Porewater chemistry of the host rock is a major constraint on radionuclide mobility (speciation, sorption, solubility) and the stability of the engineered barriers. Furthermore, porewater composition affects the diffusion behaviour (Van Loon et al. 2023), with lower salinity (lower ionic strength) leading to lower anion and higher cation diffusion coefficients (Glaus et al. 2024; Section 5.8), the latter mainly for cations undergoing ion exchange reactions.

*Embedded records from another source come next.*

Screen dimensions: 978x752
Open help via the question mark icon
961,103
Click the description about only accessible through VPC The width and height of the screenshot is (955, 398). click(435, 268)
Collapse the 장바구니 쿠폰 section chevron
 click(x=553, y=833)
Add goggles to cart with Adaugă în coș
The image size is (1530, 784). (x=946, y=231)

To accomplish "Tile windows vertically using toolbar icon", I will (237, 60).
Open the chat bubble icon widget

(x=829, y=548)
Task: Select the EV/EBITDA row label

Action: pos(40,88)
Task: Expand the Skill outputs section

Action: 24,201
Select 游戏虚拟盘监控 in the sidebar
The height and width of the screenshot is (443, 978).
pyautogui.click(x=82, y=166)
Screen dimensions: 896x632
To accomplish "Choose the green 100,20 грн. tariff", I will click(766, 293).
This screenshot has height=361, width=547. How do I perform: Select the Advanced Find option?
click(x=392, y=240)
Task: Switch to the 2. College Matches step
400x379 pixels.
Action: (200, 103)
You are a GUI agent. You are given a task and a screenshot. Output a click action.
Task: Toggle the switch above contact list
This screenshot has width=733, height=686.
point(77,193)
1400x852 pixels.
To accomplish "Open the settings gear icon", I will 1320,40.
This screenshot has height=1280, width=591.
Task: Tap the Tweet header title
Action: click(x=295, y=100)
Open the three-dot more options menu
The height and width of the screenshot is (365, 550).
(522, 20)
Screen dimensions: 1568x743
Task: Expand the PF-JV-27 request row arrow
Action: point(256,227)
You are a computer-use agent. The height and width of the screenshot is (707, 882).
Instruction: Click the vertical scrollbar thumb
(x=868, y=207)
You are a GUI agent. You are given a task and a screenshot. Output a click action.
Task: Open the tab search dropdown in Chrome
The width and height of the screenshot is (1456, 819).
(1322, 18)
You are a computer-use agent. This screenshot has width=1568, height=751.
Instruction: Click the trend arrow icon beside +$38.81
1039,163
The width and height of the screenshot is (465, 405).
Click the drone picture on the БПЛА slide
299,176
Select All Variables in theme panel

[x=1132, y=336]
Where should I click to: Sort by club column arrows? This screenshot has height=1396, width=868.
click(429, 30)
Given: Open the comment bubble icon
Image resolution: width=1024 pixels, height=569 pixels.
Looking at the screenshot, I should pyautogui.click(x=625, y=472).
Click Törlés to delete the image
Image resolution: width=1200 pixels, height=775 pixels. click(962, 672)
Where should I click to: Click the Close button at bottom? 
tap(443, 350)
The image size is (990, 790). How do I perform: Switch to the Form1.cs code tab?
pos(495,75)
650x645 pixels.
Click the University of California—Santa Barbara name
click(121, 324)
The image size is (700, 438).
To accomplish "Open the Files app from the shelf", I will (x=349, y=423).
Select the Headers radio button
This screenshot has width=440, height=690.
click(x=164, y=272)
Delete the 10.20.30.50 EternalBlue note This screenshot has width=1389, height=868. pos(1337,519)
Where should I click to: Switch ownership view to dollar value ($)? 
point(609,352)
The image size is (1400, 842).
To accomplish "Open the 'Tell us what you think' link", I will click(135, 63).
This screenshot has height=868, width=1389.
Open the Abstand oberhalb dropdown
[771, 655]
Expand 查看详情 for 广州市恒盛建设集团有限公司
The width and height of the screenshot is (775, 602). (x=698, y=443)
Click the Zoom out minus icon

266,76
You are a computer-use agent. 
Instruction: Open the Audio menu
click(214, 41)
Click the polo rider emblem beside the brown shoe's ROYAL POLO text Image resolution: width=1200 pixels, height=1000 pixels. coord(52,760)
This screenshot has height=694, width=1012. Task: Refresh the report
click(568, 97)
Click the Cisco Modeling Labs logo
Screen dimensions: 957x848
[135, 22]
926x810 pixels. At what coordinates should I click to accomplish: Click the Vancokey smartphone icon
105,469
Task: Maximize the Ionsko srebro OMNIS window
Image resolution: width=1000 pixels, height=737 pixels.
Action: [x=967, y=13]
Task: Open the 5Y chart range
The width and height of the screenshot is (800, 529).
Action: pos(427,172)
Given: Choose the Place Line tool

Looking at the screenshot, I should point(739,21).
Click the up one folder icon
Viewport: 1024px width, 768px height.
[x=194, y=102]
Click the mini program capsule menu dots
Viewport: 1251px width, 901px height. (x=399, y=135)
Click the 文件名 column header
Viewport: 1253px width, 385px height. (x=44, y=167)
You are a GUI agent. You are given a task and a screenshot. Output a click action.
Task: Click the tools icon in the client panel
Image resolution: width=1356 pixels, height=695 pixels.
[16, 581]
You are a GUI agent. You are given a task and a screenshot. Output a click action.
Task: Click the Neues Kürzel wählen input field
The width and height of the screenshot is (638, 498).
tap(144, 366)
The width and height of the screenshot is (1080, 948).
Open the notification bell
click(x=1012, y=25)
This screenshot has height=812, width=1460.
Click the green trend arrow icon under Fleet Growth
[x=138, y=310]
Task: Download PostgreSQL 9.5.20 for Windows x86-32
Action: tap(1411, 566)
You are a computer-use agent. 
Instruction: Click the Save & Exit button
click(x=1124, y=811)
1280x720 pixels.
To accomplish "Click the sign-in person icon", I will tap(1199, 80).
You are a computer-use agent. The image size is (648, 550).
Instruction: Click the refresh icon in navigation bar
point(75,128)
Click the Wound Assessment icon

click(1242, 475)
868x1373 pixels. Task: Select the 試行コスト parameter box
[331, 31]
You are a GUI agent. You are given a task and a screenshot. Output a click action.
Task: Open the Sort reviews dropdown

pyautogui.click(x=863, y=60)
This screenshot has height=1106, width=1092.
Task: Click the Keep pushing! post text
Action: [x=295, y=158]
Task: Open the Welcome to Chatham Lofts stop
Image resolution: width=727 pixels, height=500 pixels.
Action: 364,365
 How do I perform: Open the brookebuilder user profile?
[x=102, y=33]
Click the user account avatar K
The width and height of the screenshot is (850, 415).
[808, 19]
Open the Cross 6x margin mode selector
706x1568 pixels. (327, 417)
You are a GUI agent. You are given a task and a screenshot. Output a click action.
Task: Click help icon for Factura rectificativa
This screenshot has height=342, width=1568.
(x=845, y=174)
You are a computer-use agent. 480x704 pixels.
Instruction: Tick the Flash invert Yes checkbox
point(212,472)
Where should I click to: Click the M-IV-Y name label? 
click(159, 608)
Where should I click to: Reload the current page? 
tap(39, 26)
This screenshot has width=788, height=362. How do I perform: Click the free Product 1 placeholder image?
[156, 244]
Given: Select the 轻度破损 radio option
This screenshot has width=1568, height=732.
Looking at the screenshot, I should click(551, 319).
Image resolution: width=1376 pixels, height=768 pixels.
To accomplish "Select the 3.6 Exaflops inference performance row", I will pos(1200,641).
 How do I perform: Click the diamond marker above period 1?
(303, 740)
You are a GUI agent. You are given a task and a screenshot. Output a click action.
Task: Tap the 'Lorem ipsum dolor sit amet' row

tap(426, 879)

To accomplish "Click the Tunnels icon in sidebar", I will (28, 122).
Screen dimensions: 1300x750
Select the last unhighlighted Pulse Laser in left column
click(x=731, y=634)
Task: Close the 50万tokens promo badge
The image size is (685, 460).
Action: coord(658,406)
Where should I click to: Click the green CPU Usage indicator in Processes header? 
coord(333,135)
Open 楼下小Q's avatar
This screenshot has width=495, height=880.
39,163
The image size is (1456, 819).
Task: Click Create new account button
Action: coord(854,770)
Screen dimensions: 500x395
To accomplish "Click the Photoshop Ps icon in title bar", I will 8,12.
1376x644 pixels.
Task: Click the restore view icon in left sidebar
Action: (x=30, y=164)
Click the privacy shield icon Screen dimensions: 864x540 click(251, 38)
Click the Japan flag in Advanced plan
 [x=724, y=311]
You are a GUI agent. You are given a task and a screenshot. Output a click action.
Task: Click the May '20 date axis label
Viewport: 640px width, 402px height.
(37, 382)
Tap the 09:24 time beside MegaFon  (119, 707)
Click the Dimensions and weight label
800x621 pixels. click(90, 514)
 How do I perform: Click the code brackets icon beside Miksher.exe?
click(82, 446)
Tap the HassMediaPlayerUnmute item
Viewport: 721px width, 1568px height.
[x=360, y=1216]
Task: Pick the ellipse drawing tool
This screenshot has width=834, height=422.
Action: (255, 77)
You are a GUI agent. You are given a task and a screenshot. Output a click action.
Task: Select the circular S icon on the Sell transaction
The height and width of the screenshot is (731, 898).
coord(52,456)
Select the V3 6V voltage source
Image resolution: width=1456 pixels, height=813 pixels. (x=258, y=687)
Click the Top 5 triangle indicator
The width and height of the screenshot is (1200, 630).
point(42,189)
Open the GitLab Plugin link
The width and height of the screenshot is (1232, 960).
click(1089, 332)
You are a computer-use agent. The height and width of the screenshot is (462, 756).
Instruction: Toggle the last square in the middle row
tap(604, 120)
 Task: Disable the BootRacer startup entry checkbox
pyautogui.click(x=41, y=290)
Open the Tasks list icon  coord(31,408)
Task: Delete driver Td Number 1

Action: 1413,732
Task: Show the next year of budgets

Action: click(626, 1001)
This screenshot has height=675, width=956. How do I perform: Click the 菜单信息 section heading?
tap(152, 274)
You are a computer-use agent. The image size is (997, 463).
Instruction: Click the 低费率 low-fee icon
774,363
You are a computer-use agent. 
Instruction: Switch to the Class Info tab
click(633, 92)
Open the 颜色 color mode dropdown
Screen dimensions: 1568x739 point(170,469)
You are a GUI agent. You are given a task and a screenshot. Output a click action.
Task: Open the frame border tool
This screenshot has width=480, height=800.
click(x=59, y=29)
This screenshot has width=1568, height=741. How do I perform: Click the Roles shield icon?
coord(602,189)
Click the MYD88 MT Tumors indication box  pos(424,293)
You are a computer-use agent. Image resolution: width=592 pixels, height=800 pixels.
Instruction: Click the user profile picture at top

Porewater constituents can be subdivided into free constituents such as chloride and elements buffered by thermodynamic equilibria with host rock minerals. While the mineralogical composition can be considered constant over the period under consideration (Section 6.5.6), the free porewater constituents are affected by the diffusive interaction with bounding aquifers. The modelling of the tracer profiles (Section 4.6) shows that the Opalinus Clay porewater may slowly evolve towards lower salinity on a timescale of hundreds of thousands of years. Forward modelling of the Benken dataset suggests a decrease in chloride concentration of less than 1 g/L in the centre of the Opalinus Clay within 1 Myr (see Section 8.6.2 in Nagra 2002). The slowly changing porewater chemistry results in slightly decreasing diffusion coefficients for anions and a slight increase for cations that undergo mainly ion-exchange reactions.
The impact of decreasing porewater salinity on solubility is specific for each radionuclide and depends on the changing ion concentrations. A qualitative comparison of solubilities based on the NL and ZNO reference porewater with the one based on the dilute JO porewater yields only minor differences (Kulik & Miron 2024).